By the President of the United States of America:

A Proclamation.

Whereas, on the twenty-second day of September, in the year of our Lord one thousand eight hundred and sixty-two, a proclamation was issued by the President of the United States, containing, among other things, the following, to wit:

"That on the first day of January, in the year of our Lord one thousand eight hundred and sixty-three, all persons held as slaves within any State or designated part of a State, the people whereof shall then be in rebellion against the United States, shall be then, thenceforward, and forever free; and the Executive Government of the United States, including the military and naval authority thereof, will recognize and maintain the freedom of such persons, and will do no act or acts to repress such persons, or any of them, in any efforts they may make for their actual freedom.

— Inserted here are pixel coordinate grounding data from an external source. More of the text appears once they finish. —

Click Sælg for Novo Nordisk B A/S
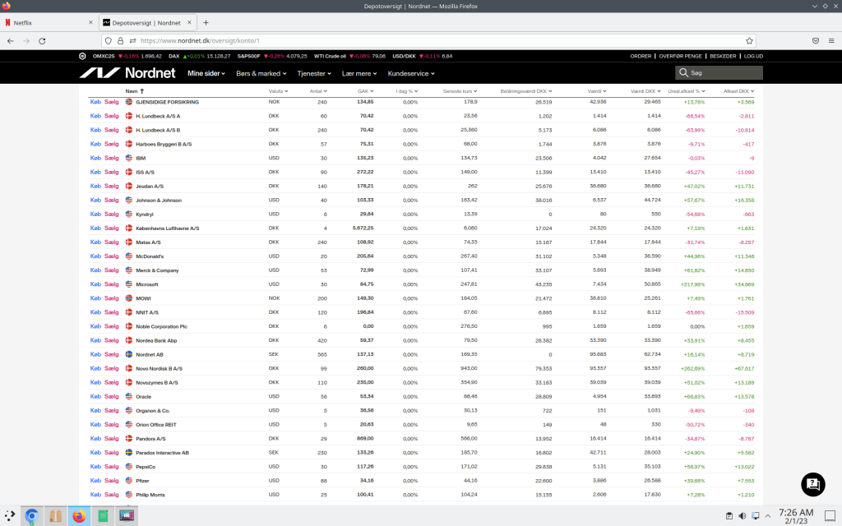Viewport: 842px width, 526px height. coord(112,368)
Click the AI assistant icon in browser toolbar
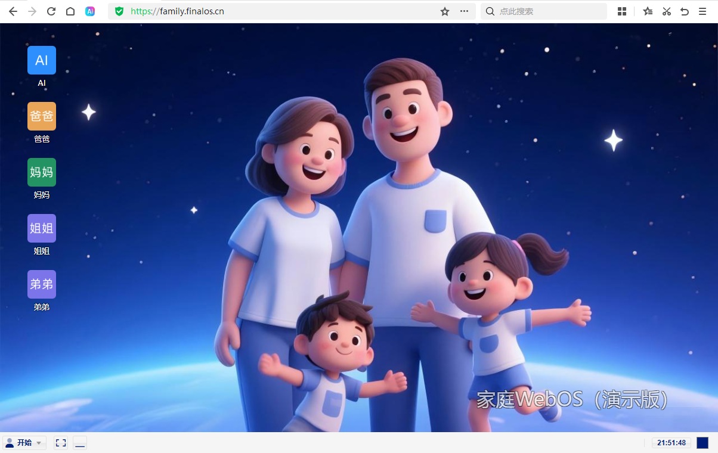 pos(90,11)
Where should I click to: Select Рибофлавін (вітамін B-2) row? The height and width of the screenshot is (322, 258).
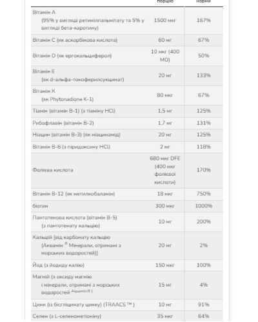click(127, 123)
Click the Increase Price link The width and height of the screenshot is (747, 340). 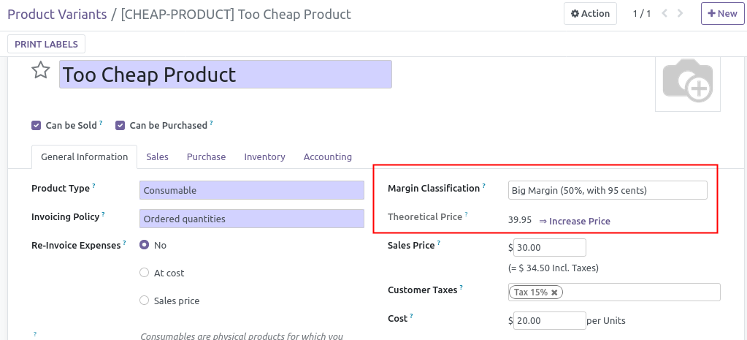pyautogui.click(x=575, y=222)
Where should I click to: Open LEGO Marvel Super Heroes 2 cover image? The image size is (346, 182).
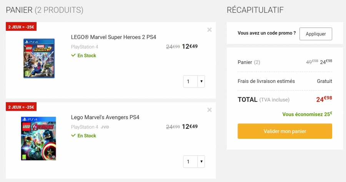(x=39, y=58)
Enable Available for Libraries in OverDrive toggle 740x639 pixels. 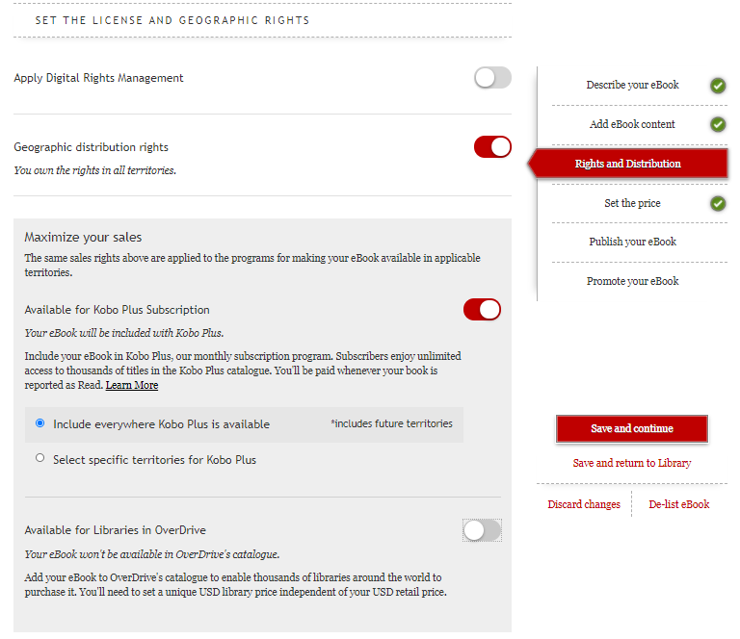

"That the Executive will, on the first day of January aforesaid, by proclamation, designate the States and parts of States, if any, in which the people thereof, respectively, shall then be in rebellion against the United States; and the fact that any State, or the people thereof, shall on that day be, in good faith, represented in the Congress of the United States by members chosen thereto at elections wherein a majority of the qualified voters of such State shall have participated, shall, in the absence of strong countervailing testimony, be deemed conclusive evidence that such State, and the people thereof, are not then in rebellion against the United States."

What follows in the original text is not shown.